Output dictionary from predict_step: - y_hat: normalized model output; stacked in joint mode - y_hat_denorm: denormalized active single field for single-field scenarios, or temperature for joint mode - y_hat_temperature / y_hat_salinity: normalized field-specific outputs when that field is active - y_hat_temperature_denorm / y_hat_salinity_denorm: Celsius and PSU field-specific denormalized outputs when that field is active - denoise_samples: optional intermediate reverse samples - x0_denoise_samples: optional per-step x0 predictions - sampler: sampler object used

Uncertainty entry point is uncertainty_step(batch, batch_idx=0, num_samples=20).

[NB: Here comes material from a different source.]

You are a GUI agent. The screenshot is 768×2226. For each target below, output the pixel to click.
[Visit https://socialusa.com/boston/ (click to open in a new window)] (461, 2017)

It runs repeated predictions with intermediates disabled, computes the pixel-wise standard deviation in denormalized physical units, collapses output/depth channels to B x 1 x H x W, and returns uncertainty-only outputs: - uncertainty: active single field, or temperature in joint mode - uncertainty_normalized: 0-1 min-max normalized uncertainty raster for display - uncertainty_temperature / uncertainty_salinity: field-specific uncertainty maps when active - uncertainty_temperature_normalized / uncertainty_salinity_normalized: field-specific display maps when active - uncertainty_num_samples, uncertainty_stat, sampler, and further_valid_mask

Post-Processing in Lightning Inference¶

After denormalization, inference can apply: - optional Gaussian blur (model.post_process.gaussian_blur.*) - direct y prediction: keep the generated field and set y_valid_mask==0 pixels to NaN - ambient x completion: return the model prediction as-is after optional sampler-time clamp_known_pixels, then set y_valid_mask==0 pixels to NaN

This post-processing is centralized in predict_step.

Validation Diagnostics¶

Validation computes two paths: - per-batch validation loss (validation_step) using the same objective as training - one full reverse-diffusion reconstruction per validation run from the global-rank-0 cached first validation batch (on_validation_epoch_end)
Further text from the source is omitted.